We started online, then added markets and vendor events on both coasts. Meeting people changed the way we design and write. You learn fast when someone laughs, raises an eyebrow, or brings a kid back to read a card out loud. That feedback loop keeps us sharp.

If you’re new to Fun Fact Co., here’s what to know. We make smart, screen-free games and posters that double as conversation starters. They’re built for homes, classrooms, and yes, bars. They’re researched and designed by two people who care a lot about getting the details right and the tone even better. And they’re made to be used, not just admired.
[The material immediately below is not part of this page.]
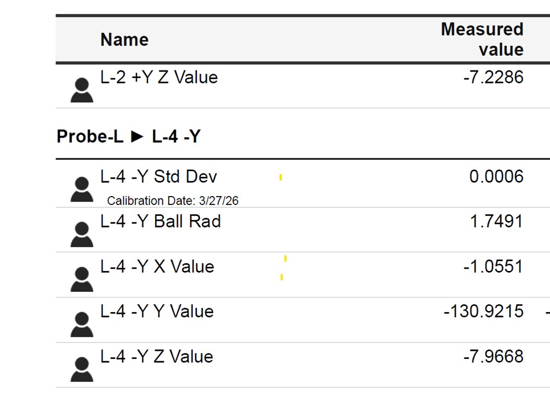Click the person icon beside L-4 -Y Z Value
Image resolution: width=550 pixels, height=400 pixels.
coord(82,370)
Are there any books, apps, podcasts or blogs that help you do your best?
I’ve worked fully remote for years, so I lean on a few simple tools to stay connected and do focused work. Slack for quick decisions and keeping teams in sync. Loom for fast walkthroughs and feedback when writing a long message would waste everyone’s time. Zoom and Google Meet for deeper conversations. Trello to keep projects moving without drowning in email. Nothing fancy, just the right tools used consistently.

For inputs, I like books that compress a ton of insight into readable stories. A Short History of Nearly Everything by Bill Bryson keeps my curiosity awake. 1491 by Charles Mann reminds me how much context we miss when we assume the past looked like the present. Guns, Germs, and Steel by Jared Diamond makes you think in systems. Sapiens by Yuval Noah Harari is a useful gut check on how stories and structures shape behavior. Those four keep me zooming out when the day tries to pull me into the weeds.

Day to day, I try to balance signal and noise. Fewer apps, fewer notifications, more deliberate blocks of time. Read widely, then close the tab and build something. That rhythm helps me ship work I’m proud of without burning out.